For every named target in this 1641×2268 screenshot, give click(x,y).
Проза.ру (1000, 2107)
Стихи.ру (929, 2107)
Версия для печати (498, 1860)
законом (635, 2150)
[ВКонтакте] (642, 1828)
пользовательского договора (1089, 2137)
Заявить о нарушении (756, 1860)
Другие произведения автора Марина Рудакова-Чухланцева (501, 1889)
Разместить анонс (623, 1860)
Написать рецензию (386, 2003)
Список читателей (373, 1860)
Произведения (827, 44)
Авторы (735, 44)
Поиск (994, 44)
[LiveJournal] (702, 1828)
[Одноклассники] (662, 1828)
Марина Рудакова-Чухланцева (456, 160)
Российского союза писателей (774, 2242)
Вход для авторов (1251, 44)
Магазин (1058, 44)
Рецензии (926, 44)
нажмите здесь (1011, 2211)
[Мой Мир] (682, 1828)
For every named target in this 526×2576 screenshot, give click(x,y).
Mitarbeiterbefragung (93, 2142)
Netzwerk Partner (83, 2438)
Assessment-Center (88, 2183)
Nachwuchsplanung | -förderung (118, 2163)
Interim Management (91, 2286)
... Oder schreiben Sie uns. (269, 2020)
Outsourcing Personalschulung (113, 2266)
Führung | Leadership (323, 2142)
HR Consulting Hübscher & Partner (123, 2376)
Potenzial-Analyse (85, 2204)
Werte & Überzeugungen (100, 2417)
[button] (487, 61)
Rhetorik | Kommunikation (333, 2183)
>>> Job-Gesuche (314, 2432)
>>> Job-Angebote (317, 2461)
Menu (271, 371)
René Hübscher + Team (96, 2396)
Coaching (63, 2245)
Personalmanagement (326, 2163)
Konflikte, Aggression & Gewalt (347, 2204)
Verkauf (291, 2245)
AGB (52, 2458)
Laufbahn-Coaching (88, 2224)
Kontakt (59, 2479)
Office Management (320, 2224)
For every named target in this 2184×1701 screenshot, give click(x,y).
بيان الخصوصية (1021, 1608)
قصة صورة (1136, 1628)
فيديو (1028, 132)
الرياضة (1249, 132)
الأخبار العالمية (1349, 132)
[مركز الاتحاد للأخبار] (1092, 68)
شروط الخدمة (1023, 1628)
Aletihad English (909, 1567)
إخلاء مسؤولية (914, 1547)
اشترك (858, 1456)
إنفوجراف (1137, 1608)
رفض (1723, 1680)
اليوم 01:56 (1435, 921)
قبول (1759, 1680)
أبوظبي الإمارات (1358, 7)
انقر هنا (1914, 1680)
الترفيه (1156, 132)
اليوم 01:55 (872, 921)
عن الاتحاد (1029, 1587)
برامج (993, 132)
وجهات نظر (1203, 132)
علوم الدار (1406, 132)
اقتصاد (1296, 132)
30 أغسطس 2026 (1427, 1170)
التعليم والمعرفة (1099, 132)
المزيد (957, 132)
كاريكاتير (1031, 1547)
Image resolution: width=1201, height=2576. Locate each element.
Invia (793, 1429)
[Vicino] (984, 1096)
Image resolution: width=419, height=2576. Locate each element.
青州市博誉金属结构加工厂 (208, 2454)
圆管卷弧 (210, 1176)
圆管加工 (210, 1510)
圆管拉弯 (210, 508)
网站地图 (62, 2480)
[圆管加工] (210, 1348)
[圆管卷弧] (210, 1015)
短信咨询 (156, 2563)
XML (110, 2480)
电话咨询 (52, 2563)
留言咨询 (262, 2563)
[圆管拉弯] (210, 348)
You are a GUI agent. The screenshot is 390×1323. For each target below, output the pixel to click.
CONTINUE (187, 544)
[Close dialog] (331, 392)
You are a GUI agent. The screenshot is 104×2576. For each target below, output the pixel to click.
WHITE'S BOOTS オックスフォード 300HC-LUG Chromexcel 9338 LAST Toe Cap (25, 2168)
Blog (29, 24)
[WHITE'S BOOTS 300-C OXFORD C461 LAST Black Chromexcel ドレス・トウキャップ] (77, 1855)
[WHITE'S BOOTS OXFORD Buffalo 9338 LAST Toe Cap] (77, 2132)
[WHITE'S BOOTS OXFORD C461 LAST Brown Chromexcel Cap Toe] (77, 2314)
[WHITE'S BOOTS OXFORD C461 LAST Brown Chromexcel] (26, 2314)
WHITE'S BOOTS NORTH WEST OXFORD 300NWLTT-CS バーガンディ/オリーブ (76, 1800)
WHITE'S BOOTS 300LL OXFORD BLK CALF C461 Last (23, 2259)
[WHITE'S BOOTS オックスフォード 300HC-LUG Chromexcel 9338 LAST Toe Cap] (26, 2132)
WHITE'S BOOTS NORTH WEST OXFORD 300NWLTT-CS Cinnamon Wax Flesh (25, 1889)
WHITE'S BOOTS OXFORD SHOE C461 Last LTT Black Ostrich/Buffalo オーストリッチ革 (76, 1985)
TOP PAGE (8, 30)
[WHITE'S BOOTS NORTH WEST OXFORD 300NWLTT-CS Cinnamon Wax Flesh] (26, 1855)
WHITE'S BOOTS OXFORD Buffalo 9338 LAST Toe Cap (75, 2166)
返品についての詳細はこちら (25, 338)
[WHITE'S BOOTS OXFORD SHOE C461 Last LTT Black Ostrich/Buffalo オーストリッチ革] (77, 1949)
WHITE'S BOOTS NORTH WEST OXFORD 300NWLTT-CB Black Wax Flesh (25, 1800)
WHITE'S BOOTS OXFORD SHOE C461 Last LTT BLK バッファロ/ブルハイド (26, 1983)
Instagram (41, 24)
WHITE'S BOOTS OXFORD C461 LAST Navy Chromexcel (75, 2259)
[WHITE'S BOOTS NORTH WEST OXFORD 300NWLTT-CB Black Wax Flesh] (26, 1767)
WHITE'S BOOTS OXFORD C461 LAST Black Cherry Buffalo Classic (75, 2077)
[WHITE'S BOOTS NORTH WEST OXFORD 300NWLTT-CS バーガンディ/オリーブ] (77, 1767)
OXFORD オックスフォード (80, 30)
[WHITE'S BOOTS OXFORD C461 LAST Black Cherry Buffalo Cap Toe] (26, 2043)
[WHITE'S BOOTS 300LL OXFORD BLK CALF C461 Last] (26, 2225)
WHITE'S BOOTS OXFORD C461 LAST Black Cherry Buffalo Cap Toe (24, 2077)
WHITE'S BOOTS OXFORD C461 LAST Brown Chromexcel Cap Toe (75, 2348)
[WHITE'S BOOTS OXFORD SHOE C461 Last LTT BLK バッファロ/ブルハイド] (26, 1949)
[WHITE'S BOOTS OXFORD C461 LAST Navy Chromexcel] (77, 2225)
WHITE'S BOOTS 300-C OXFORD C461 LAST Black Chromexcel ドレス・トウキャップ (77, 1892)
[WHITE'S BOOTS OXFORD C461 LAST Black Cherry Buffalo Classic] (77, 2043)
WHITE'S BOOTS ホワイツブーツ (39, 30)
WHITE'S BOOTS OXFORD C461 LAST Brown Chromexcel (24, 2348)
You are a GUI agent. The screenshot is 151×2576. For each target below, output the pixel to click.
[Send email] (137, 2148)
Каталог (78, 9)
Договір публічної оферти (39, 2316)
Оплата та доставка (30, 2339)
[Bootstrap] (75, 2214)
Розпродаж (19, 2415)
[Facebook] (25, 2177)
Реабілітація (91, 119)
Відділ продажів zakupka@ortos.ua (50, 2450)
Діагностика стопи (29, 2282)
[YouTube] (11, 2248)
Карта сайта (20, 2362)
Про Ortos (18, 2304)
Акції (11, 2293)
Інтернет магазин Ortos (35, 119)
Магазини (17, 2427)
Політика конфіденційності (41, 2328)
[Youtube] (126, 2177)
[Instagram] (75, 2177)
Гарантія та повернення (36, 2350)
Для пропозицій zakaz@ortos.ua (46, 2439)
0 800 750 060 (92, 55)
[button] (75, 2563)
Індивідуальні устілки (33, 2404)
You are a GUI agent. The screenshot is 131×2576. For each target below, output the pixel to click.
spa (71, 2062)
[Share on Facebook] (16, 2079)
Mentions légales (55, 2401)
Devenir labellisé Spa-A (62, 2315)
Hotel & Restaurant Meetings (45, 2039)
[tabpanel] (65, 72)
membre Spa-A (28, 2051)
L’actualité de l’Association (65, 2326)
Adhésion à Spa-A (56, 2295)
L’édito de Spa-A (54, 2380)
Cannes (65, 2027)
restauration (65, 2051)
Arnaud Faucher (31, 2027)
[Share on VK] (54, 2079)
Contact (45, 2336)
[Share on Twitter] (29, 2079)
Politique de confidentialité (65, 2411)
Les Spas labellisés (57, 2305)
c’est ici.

▸ **Required work**: Beginning at the line above that contains "René Hübscher + Team (96, 2396)", return each line exactly through the line that contains "Office Management (320, 2224)", and no others.

▸ **Answer for this exercise**:
René Hübscher + Team (96, 2396)
Coaching (63, 2245)
Personalmanagement (326, 2163)
Konflikte, Aggression & Gewalt (347, 2204)
Verkauf (291, 2245)
AGB (52, 2458)
Laufbahn-Coaching (88, 2224)
Kontakt (59, 2479)
Office Management (320, 2224)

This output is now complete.